O vereador sem pelouro na CMF, Luís Filipe Santos, referiu que na reunião de Câmara de hoje foi abordada a intenção de uma possível criação de uma Polícia Municipal para o Funchal.
“Perante esta intenção, entendemos ser fundamental esclarecer, desde já, um conjunto de questões que consideramos essenciais para garantir que este processo seja conduzido com transparência, rigor e credibilidade”, refere.
“Desde logo, importa saber quais serão as competências da futura Polícia Municipal. Que matérias irá fiscalizar? Qual será o âmbito da sua actuação? Será adoptado um modelo ligeiro, vocacionado para funções de fiscalização administrativa, ou pretende-se criar uma estrutura com competências mais alargadas?
Outra preocupação prende-se com o futuro dos atuais fiscais municipais. Estes trabalhadores irão transitar automaticamente para a nova Polícia Municipal ou terão de cumprir requisitos específicos e prestar provas para integrarem esta nova estrutura?

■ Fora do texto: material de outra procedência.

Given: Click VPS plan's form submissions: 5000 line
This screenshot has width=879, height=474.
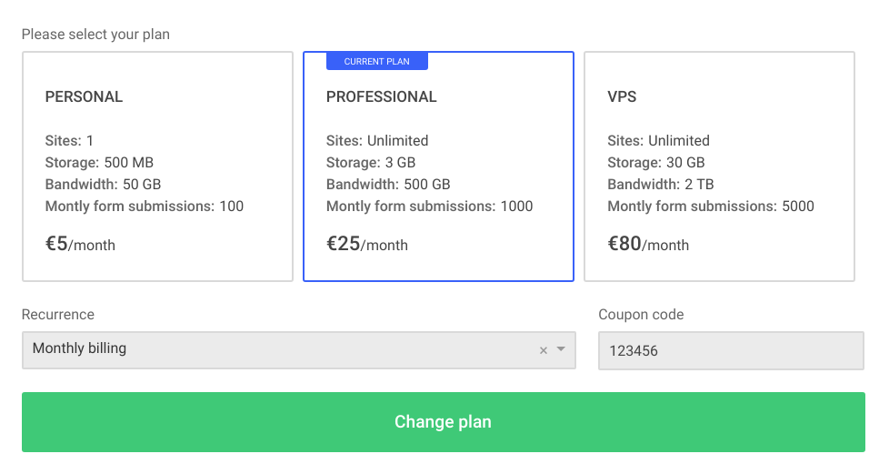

São questões que não podem ser ignoradas e que devem ser respondidas antes de qualquer decisão definitiva. A criação de uma Polícia Municipal é uma matéria de elevada importância e exige um planeamento rigoroso, sob pena de criar incerteza junto dos trabalhadores e da população”, considera o vereador.
“Defendemos que este processo seja conduzido com responsabilidade, transparência e respeito pelos atuais fiscais municipais, garantindo que qualquer nova estrutura seja séria, credível e eficaz ao serviço dos funchalenses”, conclui.